Life can get very complicated. And I’m great at making even the simple stuff difficult. I have a PhD in it — pretty much! So it was really refreshing last night to be reminded of how amazing the simple stuff really is. That we can hear sounds and voices and make sense of them, that we think thoughts without knowing what a thought really is or what the thinker is, that we breathe and that our heart pumps without us noticing it, that we can move our bodies in a hundred different ways, some big and some small but all a miracle in biomechanics.
And all this simple stuff, though easily forgotten (or habitually ignored) is always going on and by cultivating mindfulness, the non-judgemental awareness of everything that’s going on within our experience at any one time, we can ‘drop in to our bodies’ and take notice of this stuff as it’s happening. And why’s that important? Because by becoming more aware of ourselves and all the small stuff going on in our heads and bodies we paradoxically start to become more aware of others and of the big stuff (and big stuff can be as big as you like — think social justice, global poverty, environmental concerns etc.). Plus greater awareness equals greater happiness and sense of fulfilment (perhaps Mihaly Csikszentmihalyi and his idea of ‘flow‘).
Seriously great oaks from a small acorn, right?
This lesson in simplicity was offered by Jon Kabat-Zinn, at a talk he did in London last night organised by The School of Life and hosted by Ed Halliwell. I joined hundreds of other people who turned out for this on a Saturday night. I guess we were partly lured there by the name: anyone who’s interested in mindfulness knows this man and his work — his books Full Catastrophe Living and Wherever you go, there you are as well as his guided meditations and youtube talks. But surely we were all there for something more than being in company with a meditation-superstar. Perhaps the hope of kindling, or rekindling, our individual mindfulness practices, of being inspired by his wisdom and joy, reminding ourselves of the origins of Western mindfulness.
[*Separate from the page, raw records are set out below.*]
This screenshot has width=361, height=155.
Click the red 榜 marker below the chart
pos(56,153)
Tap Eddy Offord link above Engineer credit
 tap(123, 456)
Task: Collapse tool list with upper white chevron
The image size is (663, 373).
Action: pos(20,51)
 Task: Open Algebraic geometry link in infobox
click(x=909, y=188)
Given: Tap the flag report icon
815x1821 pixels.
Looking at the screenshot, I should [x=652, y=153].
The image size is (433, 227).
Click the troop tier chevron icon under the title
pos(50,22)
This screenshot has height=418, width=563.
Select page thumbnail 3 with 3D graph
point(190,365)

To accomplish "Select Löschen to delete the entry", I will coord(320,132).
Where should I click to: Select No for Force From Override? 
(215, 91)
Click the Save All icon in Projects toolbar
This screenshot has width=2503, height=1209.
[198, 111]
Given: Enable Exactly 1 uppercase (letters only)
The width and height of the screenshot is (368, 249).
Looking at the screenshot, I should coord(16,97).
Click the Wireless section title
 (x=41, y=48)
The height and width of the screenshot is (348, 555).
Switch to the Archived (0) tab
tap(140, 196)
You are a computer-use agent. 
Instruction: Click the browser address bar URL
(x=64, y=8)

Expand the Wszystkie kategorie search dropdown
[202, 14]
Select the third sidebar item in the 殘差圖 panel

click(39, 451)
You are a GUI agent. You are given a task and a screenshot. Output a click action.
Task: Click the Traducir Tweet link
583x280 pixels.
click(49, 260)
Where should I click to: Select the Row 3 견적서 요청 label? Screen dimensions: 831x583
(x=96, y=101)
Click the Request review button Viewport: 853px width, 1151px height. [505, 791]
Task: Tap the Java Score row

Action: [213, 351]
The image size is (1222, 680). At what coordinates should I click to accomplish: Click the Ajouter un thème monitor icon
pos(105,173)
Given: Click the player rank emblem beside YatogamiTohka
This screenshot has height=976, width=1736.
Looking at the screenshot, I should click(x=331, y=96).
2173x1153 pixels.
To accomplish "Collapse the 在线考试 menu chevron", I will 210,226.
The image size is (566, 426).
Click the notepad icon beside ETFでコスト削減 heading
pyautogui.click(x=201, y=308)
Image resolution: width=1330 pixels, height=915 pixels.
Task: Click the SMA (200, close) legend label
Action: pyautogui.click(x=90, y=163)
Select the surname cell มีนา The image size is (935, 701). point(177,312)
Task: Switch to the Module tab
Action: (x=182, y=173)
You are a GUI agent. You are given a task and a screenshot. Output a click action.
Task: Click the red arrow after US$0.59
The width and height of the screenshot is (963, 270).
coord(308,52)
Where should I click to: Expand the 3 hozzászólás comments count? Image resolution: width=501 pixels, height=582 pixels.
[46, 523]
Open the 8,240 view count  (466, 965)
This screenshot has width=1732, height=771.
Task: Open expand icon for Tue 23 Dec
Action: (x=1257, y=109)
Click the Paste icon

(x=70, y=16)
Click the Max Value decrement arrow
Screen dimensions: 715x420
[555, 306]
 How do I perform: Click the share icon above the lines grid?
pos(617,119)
JK-Z’s talk was as light as it was deep. He laughed a lot and made us laugh, he had some beautiful turns of phrase that conveyed his message perfectly, he recited poetry for us, and he led us in a meditation. He wasn’t worthy or arrogant, he didn’t proselytise, but he offered us some self-evident truths, some deep wisdom, about the nature of being human and of existing within a social and environmental context. I can’t paraphrase what he said, but I was left with a sense of excitement about the possibilities as well as a feeling peace in the current moment. It reminded me very much of the feeling after a yoga class — the combination of satisfaction of a practice well done combined with the liberated open perspective that bathes everything in a new light of limitless potential and ease.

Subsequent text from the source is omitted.